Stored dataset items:

..........

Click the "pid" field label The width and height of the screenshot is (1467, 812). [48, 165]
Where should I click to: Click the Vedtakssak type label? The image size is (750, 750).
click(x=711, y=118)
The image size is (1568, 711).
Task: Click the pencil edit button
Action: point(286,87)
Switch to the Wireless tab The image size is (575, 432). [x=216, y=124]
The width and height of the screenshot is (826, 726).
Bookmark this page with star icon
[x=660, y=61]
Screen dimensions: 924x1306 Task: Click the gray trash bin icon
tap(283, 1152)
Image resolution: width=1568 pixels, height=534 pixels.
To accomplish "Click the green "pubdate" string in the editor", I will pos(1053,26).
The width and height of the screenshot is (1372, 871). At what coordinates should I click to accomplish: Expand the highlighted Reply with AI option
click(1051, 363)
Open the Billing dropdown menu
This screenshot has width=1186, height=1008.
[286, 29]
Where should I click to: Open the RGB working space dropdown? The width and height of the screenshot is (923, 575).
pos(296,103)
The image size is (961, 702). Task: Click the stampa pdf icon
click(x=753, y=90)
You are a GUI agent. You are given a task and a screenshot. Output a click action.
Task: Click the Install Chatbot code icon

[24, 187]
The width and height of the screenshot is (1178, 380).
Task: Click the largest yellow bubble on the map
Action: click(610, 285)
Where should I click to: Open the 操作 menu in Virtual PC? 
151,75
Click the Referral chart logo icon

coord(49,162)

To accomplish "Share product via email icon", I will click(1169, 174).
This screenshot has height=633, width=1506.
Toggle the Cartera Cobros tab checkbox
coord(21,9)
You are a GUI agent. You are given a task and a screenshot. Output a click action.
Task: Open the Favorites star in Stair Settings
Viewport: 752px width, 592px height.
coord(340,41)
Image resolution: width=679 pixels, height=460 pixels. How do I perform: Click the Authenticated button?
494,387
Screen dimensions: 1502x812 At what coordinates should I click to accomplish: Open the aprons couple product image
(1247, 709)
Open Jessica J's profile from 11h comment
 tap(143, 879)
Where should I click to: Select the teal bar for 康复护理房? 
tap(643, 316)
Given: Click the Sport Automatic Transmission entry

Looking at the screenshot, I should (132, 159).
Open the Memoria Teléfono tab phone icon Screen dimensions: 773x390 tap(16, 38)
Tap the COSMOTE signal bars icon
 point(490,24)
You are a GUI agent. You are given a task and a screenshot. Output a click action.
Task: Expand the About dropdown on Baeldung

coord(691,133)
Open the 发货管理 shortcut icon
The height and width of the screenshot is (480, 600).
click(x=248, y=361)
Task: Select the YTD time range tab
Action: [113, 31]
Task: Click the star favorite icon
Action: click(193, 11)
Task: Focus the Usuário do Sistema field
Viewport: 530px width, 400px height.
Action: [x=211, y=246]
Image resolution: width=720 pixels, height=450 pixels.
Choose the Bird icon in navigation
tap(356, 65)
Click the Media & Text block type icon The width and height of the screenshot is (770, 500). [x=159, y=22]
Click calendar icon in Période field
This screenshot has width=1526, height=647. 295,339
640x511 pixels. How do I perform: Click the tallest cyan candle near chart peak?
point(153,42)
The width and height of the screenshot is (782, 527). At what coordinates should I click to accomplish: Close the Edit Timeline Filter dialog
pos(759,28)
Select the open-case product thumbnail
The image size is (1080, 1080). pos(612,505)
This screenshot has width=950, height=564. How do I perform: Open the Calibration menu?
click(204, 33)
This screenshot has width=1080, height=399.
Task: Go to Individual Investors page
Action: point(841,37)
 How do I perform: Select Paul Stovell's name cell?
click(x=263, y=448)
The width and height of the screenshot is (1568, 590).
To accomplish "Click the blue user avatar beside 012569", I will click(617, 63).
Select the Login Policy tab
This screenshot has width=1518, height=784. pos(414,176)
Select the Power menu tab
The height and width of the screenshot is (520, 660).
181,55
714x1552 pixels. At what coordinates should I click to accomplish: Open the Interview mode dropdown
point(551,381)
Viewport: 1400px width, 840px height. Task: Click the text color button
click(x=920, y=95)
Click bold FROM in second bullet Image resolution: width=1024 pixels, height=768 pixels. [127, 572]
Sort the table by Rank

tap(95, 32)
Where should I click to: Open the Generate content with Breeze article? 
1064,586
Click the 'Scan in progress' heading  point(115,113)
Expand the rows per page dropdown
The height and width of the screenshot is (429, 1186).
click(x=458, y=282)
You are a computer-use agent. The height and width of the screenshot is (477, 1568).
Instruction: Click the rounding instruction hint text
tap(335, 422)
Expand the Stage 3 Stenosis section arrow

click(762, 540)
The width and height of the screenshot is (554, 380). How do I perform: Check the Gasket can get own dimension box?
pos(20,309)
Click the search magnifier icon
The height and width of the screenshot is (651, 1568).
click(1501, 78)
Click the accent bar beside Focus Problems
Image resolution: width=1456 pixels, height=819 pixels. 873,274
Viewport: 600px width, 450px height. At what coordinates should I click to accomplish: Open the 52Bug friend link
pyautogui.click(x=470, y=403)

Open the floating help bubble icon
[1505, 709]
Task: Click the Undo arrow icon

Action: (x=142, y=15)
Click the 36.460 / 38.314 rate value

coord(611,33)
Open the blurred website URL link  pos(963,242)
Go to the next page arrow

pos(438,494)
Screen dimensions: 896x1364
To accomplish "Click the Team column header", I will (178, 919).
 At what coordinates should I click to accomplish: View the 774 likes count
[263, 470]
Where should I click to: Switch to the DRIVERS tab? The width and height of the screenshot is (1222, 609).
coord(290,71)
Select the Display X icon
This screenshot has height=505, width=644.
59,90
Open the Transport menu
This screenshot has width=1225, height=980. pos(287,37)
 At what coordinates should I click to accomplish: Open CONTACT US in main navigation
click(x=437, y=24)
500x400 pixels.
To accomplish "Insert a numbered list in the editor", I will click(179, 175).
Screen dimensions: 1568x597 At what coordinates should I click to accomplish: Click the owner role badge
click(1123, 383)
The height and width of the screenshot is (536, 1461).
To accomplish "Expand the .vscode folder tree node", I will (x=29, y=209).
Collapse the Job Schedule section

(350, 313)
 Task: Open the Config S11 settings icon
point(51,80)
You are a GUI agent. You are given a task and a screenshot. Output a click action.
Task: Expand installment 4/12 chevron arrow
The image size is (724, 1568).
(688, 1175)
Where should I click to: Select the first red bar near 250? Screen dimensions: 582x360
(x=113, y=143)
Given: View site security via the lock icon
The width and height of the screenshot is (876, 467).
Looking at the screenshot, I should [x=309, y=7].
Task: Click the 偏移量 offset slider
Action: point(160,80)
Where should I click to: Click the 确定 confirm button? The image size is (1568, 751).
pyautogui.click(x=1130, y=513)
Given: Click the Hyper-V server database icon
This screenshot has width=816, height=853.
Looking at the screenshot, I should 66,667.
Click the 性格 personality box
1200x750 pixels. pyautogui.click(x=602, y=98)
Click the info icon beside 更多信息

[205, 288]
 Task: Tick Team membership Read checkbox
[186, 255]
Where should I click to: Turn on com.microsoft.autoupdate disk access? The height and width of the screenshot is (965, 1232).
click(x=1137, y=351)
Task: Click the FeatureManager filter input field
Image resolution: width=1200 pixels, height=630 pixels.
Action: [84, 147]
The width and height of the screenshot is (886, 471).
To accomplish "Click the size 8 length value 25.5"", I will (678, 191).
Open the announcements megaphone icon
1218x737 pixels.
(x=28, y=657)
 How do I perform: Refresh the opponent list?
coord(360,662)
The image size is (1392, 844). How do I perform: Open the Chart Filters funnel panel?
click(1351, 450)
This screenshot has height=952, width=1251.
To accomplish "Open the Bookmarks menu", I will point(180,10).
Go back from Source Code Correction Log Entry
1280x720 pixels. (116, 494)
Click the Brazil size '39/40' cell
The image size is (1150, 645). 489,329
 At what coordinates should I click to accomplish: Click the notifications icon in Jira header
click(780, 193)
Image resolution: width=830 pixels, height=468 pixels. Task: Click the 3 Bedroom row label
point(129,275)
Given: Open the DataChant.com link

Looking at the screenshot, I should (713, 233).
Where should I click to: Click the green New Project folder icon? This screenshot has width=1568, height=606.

..........

ASSIGNMENT - Nothing should appear in the answer except the lines above from the line with "The width and height of the screenshot is (1372, 871)." through the line with "Task: Open the Favorites", both included, written out exactly.

RESULT -
The width and height of the screenshot is (1372, 871). At what coordinates should I click to accomplish: Expand the highlighted Reply with AI option
click(1051, 363)
Open the Billing dropdown menu
This screenshot has width=1186, height=1008.
[286, 29]
Where should I click to: Open the RGB working space dropdown? The width and height of the screenshot is (923, 575).
pos(296,103)
The image size is (961, 702). Task: Click the stampa pdf icon
click(x=753, y=90)
You are a GUI agent. You are given a task and a screenshot. Output a click action.
Task: Click the Install Chatbot code icon

[24, 187]
The width and height of the screenshot is (1178, 380).
Task: Click the largest yellow bubble on the map
Action: click(610, 285)
Where should I click to: Open the 操作 menu in Virtual PC? 
151,75
Click the Referral chart logo icon

coord(49,162)

To accomplish "Share product via email icon", I will click(1169, 174).
This screenshot has height=633, width=1506.
Toggle the Cartera Cobros tab checkbox
coord(21,9)
You are a GUI agent. You are given a task and a screenshot. Output a click action.
Task: Open the Favorites star in Stair Settings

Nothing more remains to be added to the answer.